When exploring the heart rate and blood oxygen (SpO2) options I was fascinated to see the onscreen instruction to hold my index finger still over the camera’s flash. Using the intense light, the cell phone bio-sensor was able to pick up a pulse from my finger (confirmed accurate by a different finger on my carotid). I had a harder time imagining measuring SpO2 until I read this online:
“The pulse oximeter sensor shines red light and infrared light directly into your skin, and the ratio of infrared light to red light that gets absorbed (and not returned to the sensor) allows the module to determine how much oxygen there is in your blood. This is because the infrared light is actually absorbed by the hemoglobin (a protein in red blood cells), and the amount of oxygen present affects infrared absorption.”
However, what still stumped me was the the cell phone bio-sensor that offered to measure and track, “stress.”
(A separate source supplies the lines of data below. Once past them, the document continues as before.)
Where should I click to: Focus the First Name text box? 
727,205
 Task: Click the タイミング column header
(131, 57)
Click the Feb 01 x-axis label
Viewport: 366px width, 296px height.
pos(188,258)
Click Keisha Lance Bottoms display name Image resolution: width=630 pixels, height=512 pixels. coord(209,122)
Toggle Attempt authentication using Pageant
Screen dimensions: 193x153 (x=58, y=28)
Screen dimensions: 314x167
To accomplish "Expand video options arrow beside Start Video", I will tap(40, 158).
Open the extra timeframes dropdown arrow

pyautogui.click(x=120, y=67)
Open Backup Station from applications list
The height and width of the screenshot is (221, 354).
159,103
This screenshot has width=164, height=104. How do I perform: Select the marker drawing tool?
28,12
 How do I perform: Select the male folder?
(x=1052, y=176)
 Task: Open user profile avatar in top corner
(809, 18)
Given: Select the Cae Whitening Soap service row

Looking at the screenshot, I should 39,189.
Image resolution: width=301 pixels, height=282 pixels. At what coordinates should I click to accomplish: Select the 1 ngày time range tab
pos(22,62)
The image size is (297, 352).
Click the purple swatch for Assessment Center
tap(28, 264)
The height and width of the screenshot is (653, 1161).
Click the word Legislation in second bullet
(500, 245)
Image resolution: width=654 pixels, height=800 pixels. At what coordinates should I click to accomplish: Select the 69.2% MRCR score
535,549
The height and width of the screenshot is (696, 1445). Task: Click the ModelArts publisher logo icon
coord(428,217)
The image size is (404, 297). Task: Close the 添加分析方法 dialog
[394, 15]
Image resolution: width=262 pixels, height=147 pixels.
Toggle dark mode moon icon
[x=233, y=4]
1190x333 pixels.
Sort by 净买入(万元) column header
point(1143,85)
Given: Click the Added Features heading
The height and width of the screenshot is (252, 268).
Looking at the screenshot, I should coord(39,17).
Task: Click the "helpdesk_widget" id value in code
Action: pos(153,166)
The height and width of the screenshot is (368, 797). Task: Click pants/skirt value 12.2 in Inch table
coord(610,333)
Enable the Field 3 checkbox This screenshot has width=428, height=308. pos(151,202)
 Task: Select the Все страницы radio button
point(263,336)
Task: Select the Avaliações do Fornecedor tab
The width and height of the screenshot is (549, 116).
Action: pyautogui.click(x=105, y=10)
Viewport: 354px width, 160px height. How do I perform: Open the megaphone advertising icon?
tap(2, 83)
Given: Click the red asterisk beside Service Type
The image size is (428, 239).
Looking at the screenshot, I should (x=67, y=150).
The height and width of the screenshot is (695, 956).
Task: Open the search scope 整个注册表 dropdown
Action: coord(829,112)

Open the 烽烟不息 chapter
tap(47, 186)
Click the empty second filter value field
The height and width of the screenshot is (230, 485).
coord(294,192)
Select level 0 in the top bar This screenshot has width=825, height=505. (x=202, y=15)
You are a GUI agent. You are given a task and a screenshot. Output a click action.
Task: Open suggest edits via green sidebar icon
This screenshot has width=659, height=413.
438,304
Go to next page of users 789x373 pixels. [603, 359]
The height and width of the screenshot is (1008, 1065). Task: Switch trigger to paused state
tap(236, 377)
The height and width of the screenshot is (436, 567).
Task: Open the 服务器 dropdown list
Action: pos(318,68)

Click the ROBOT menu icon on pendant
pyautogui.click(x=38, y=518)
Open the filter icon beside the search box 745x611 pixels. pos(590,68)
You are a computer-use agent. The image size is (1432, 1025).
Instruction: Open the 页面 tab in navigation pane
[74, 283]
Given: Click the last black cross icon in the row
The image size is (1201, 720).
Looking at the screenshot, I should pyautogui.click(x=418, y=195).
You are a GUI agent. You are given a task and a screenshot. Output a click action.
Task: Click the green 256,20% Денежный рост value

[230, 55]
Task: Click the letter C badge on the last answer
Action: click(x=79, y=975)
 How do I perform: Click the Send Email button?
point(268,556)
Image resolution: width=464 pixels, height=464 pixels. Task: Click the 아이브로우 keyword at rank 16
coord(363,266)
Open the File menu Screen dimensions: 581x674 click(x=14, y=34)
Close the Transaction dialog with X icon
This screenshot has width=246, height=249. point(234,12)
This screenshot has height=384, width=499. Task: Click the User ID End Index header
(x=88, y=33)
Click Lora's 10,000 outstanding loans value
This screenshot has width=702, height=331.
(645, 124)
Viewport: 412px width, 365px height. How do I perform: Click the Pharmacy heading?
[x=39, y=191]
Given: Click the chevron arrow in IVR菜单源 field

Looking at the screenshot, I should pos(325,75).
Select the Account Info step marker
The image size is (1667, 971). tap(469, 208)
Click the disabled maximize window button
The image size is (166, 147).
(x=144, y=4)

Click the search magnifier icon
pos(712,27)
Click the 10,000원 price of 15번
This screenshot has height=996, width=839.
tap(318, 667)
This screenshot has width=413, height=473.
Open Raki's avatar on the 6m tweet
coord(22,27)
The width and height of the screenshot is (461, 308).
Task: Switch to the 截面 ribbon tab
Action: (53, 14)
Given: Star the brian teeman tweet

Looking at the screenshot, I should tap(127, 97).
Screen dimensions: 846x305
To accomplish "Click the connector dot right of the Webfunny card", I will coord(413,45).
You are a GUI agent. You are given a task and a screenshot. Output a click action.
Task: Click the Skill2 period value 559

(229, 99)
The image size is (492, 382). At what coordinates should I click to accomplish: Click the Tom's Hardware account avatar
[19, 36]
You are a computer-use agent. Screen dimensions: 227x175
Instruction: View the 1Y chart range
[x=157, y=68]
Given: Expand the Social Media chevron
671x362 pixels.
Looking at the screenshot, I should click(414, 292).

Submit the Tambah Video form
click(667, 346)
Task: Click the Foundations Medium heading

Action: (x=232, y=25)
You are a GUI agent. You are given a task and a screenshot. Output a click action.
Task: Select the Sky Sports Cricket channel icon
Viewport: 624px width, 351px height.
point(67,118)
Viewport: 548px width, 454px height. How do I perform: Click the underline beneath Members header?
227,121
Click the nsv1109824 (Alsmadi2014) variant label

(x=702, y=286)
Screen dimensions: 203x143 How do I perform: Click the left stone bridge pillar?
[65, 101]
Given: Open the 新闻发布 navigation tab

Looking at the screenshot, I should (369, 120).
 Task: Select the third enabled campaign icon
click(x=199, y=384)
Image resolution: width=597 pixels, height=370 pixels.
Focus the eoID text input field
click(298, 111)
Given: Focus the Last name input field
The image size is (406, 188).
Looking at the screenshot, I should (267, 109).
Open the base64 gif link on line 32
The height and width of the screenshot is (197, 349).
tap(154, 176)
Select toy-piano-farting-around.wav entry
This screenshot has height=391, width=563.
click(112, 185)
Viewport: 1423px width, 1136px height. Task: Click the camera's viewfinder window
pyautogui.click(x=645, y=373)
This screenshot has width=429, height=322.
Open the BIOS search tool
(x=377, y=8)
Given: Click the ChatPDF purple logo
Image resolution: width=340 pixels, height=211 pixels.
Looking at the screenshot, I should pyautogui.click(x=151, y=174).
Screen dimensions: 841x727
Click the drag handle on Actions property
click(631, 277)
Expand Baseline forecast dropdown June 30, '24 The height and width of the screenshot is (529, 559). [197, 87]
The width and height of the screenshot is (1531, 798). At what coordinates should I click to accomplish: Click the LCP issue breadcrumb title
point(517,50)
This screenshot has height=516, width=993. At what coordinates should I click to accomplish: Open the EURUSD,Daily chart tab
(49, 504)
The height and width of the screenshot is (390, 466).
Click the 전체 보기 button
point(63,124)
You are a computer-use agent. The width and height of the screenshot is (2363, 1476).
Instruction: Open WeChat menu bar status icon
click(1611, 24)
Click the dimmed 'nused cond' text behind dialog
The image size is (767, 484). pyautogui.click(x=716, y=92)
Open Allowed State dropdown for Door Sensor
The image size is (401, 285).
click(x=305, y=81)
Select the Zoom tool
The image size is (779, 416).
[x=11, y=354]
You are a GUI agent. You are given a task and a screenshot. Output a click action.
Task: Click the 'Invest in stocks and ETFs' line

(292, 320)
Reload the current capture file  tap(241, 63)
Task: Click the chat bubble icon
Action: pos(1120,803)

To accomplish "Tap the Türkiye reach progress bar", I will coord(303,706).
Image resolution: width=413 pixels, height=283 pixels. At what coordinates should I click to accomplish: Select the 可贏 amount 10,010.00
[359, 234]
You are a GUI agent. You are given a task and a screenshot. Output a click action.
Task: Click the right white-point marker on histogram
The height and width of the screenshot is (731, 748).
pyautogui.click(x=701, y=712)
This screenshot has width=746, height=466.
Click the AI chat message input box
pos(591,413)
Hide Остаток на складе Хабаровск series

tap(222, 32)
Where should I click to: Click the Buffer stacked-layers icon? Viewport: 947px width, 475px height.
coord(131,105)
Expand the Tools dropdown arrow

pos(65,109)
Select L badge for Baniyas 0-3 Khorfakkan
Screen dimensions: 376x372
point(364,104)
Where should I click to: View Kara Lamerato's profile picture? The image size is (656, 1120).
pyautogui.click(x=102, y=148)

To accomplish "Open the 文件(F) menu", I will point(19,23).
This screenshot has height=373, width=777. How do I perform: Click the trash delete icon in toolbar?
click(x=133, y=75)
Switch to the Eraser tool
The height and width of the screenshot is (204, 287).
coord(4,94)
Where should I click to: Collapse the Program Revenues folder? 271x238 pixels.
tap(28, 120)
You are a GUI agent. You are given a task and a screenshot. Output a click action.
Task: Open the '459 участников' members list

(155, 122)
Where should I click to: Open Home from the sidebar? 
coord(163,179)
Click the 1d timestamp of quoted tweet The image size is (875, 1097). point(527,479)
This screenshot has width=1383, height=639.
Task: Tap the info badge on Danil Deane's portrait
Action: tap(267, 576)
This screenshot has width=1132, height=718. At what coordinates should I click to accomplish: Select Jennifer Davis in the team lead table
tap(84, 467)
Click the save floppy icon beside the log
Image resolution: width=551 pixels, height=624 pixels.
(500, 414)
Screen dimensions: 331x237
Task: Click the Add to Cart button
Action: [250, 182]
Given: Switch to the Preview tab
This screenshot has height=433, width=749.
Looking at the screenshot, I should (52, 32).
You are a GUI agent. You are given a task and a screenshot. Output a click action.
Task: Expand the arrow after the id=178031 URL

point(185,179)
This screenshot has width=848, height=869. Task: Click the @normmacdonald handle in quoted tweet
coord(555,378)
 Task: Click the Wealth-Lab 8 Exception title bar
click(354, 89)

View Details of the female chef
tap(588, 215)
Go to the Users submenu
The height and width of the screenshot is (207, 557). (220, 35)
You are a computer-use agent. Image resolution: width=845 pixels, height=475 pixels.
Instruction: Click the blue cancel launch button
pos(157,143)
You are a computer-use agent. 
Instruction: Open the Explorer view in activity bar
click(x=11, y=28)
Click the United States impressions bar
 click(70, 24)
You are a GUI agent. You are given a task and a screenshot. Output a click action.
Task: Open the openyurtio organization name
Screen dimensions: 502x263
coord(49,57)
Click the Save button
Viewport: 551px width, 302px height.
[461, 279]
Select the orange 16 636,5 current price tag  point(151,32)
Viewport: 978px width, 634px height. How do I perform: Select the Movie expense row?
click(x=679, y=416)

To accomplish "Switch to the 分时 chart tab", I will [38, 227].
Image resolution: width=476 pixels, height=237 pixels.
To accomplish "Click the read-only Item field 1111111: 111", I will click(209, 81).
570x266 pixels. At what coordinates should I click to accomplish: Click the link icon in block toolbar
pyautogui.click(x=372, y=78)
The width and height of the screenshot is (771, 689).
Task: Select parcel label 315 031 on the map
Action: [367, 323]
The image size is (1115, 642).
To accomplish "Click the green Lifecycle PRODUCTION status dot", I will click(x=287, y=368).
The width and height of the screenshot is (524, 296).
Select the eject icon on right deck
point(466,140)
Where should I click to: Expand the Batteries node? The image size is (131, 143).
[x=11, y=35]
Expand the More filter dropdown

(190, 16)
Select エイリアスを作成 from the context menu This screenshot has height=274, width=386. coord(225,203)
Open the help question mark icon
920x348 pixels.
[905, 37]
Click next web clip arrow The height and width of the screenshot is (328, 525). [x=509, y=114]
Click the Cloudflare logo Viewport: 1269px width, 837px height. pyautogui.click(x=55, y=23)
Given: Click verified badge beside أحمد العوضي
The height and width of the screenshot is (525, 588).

As a behaviorist, I am quite interested in ways to measure stress since many unwanted animal (and human) behaviors result from increased stress. In researching the mechanism, I found that some bio-sensors can measure stress via slight increases in conductivity in skin due to micro increases in perspiration (due to Stress Hyperthermia?), esp in the hands and feet. (Read about stress-measuring socks at Science Daily.)
However, I had a very hard time imagining my cell phone doing electro-chemical analysis involving moisture! Further investigation revealed that the true nature of the Samsung bio-sensor is that it measures variability between heart contractions. Because veterinarians are accustomed to sinus arrhythmias as normal in dogs, we really can’t relate to this as a useful measurement. What really surprised me is that in humans under stress, the regularity between heart beats increases presumably due to fight or flight trumping minor influences from innumerable other factors.
The future of Veterinary Bio-sensors is enormous, and probably a “trickle down” from human medicine. One interesting development is internal bio-sensors. Here is one example:
“Silicon Valley-based Proteus Digital Health makes an “ingestible sensor” – a tiny sensor the size of a grain of sand that’s embedded into a pill and ingested at the same time as your medicine. The metals in the sensor react with the natural acids in our stomach to create an energy current that transmits data to a wearable monitor, or skin patch. The patch sends this data, via Bluetooth, to a secure app telling caregivers if a patient actually took their medicine, and when. Says Proteus CEO Andrew Thompson, “We can turn taking a medicine into a digital event.”
Here’s my veterinary futurist request – monitor client compliance of Rx administration…
When dealing with behavior cases, I now test one behavior medication, then at recheck, assess the response to determine if staying or moving to a different Rx. What I want in the future is to have the patient take the behavior Rx plus a marker pill that sends notification to the ID chip. Then at recheck, a simple chip-scan imports into the medical record the frequency of medication actually delivered.